Low-Density Lipoprotein Receptor-Related Protein-1 (LRP1) C4408R Mutant Promotes Amyloid Precursor Protein (APP) alpha-Cleavage in Vitro

摘要

Previous studies have demonstrated that the low-density lipoprotein receptor-related protein-1 (LRP1) plays conflicting roles in Alzheimer's disease (AD) pathogenesis, clearing beta-amyloid (A beta) from the brain while also enhancing APP endocytosis and resultant amyloidogenic processing.
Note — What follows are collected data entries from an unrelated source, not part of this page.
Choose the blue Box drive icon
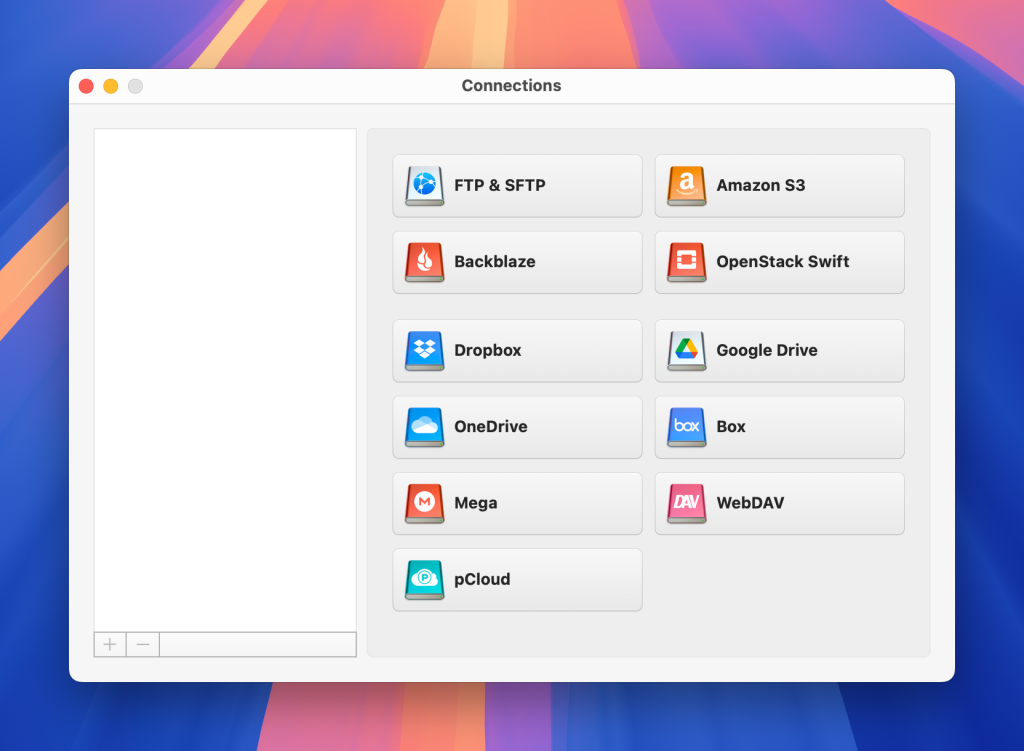The width and height of the screenshot is (1024, 751). [686, 427]
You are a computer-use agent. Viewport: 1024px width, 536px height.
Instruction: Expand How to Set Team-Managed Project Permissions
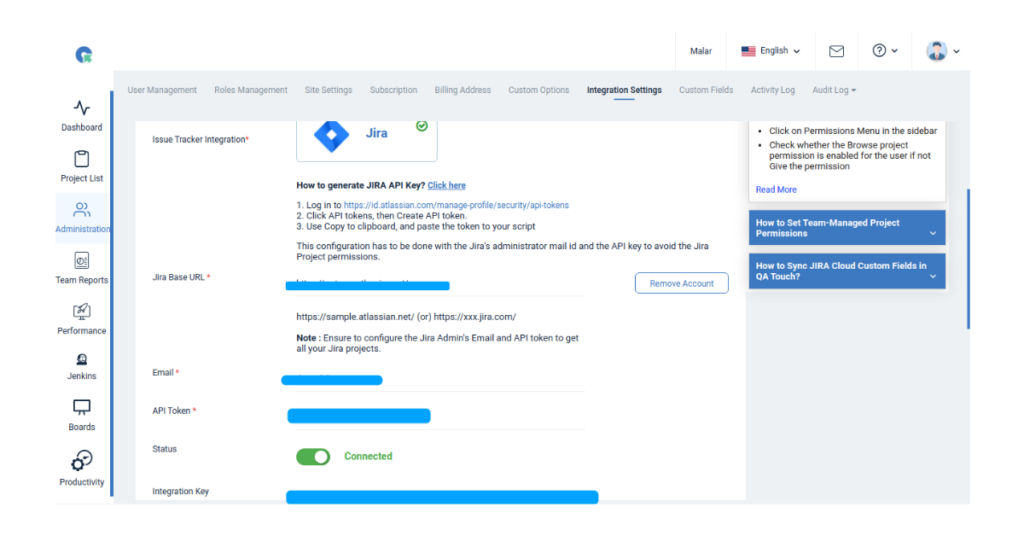pyautogui.click(x=846, y=228)
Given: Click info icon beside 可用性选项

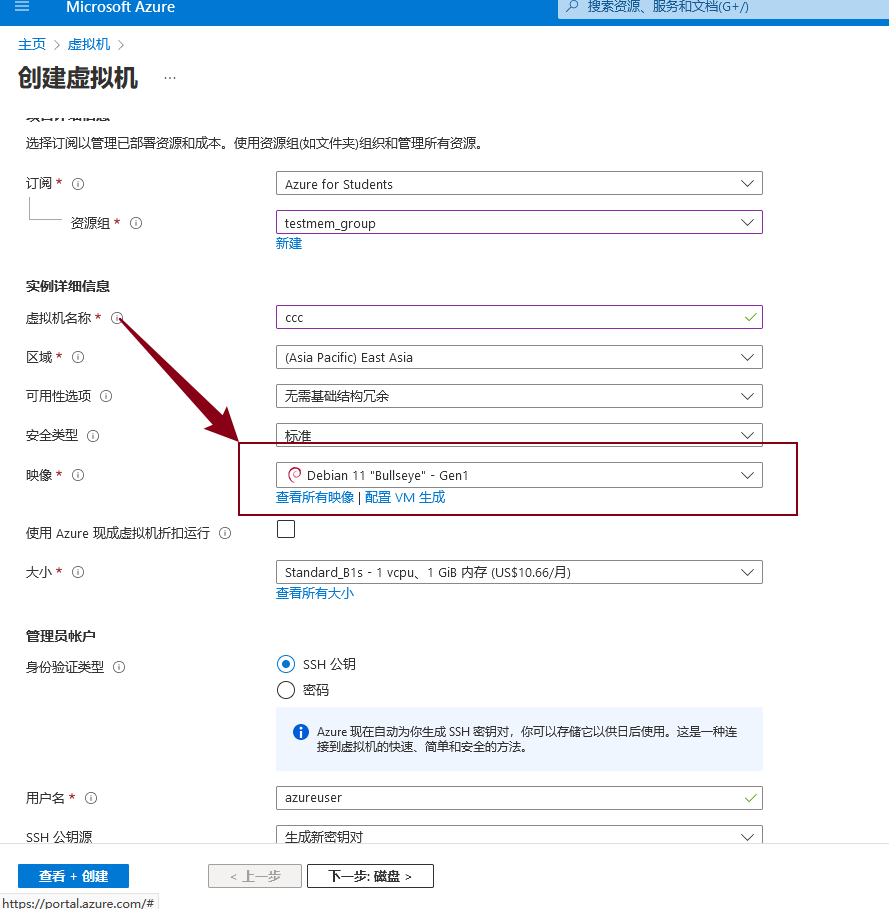Looking at the screenshot, I should 106,396.
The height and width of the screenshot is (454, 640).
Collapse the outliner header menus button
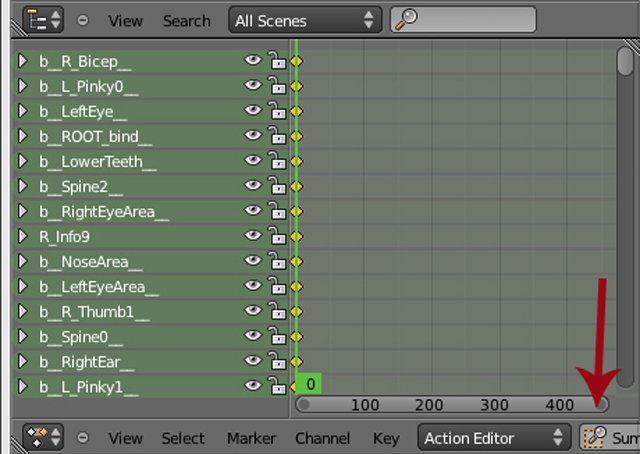[x=83, y=20]
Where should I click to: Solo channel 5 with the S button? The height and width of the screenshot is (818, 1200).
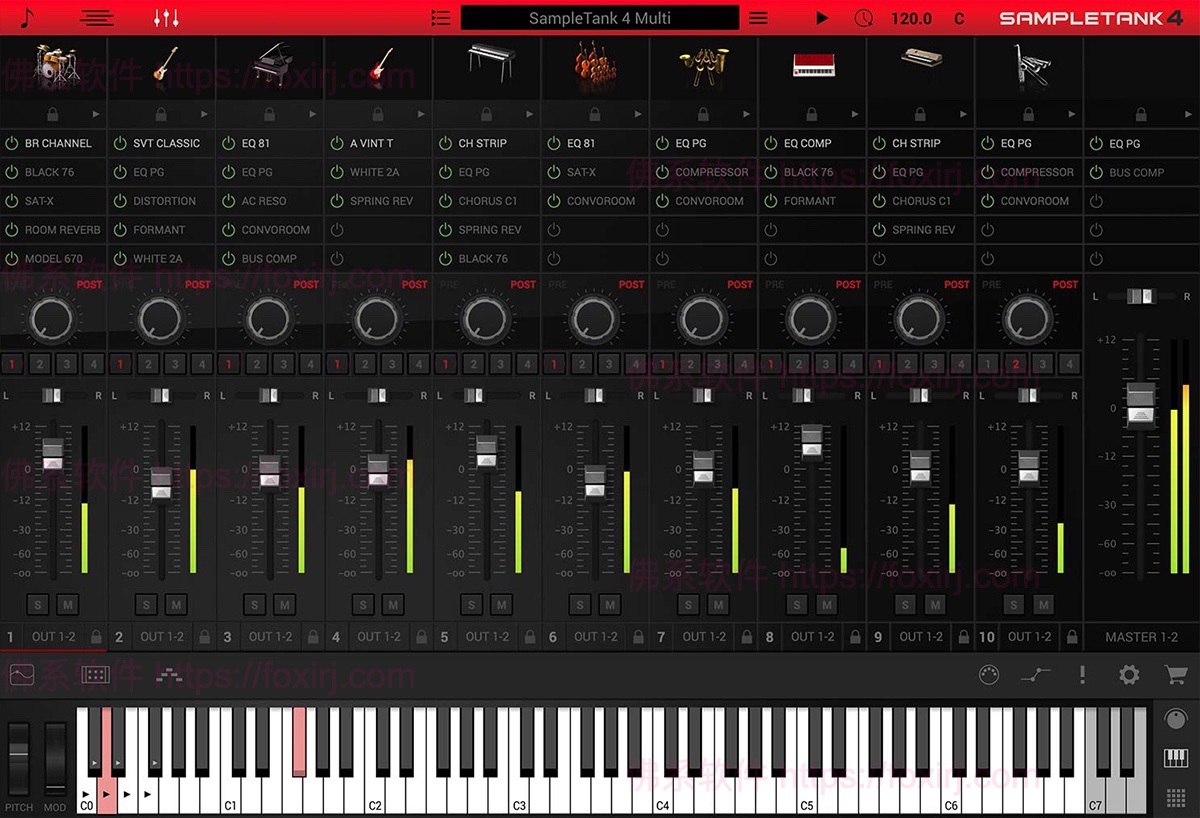point(470,605)
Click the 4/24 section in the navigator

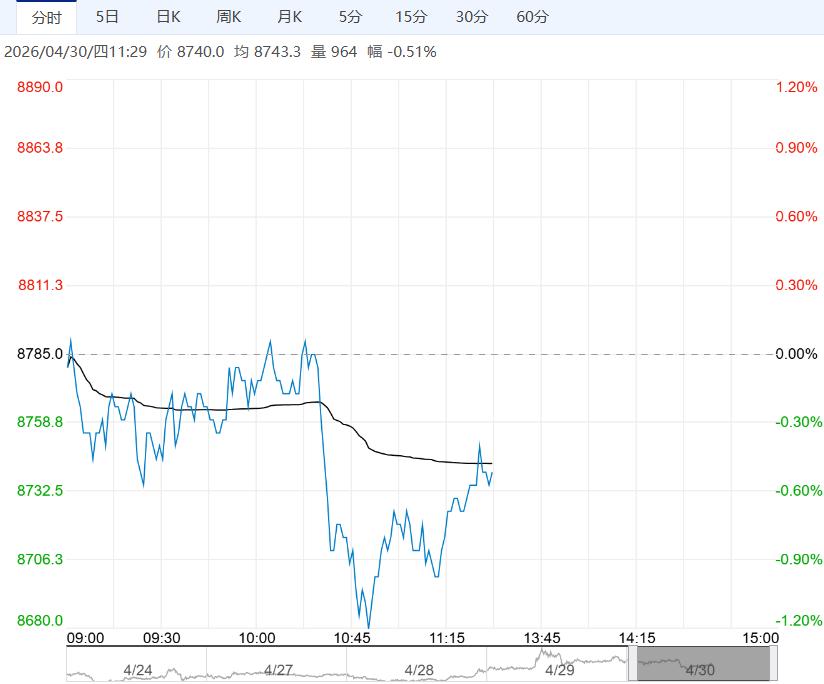(x=137, y=666)
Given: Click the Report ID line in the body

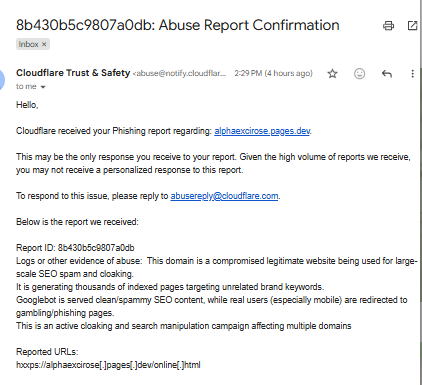Looking at the screenshot, I should (x=75, y=248).
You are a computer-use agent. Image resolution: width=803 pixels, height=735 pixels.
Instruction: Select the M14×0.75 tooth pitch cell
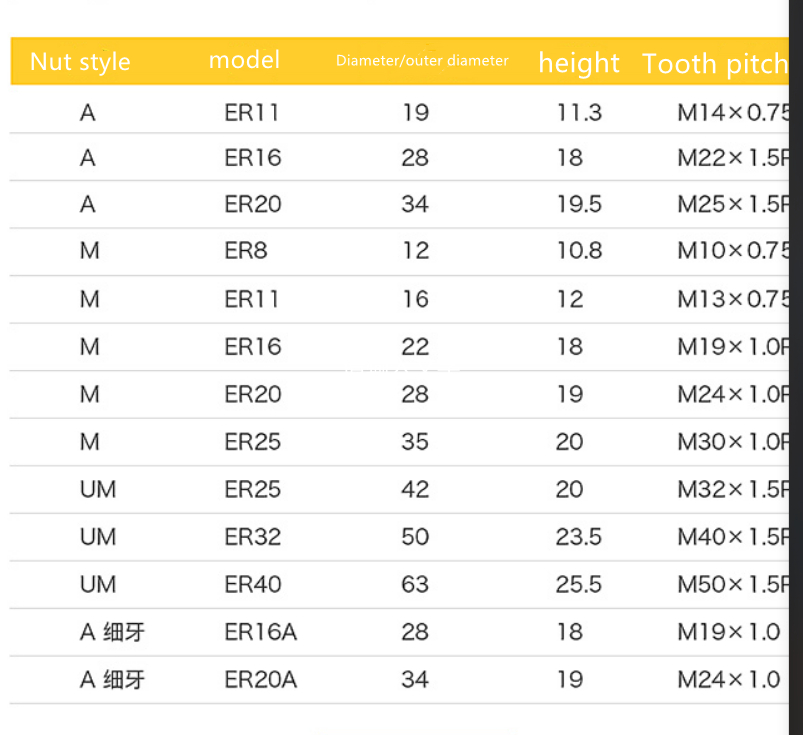733,113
We have recently discovered that co-expression of mutant LRP1 C-terminal domain (LRP1-CT C4408R) with Swedish mutant amyloid precursor protein (APPswe) in Chinese hamster ovary (CHO) cells decreases A beta production, while also increasing sAPP alpha and APP alpha-C-terminal fragment (alpha-CTF), compared with CHO cells expressing APPswe alone. Surprisingly, the location of this mutation on LRP1 corresponded with the alpha-secretase cleavage site of APP. Further experimentation confirmed that in CHO cells expressing APPswe or wild-type APP (APPwt), co-expression of LRP1-CT C4408R decreases A beta and increases sAPP alpha and alpha-CTF compared with co-expression of wild-type LRP1-CT. In addition, LRP1-CT C4408R enhanced the unglycosylated form of LRP1-CT and reduced APP endocytosis as determined by flow cytometry. This finding identifies a point mutation in LRP1 which slows LRP1-CT-mediated APP endocytosis and amyloidogenic processing, while enhancing APP alpha-secretase cleavage, thus demonstrating a potential novel target for slowing AD pathogenesis.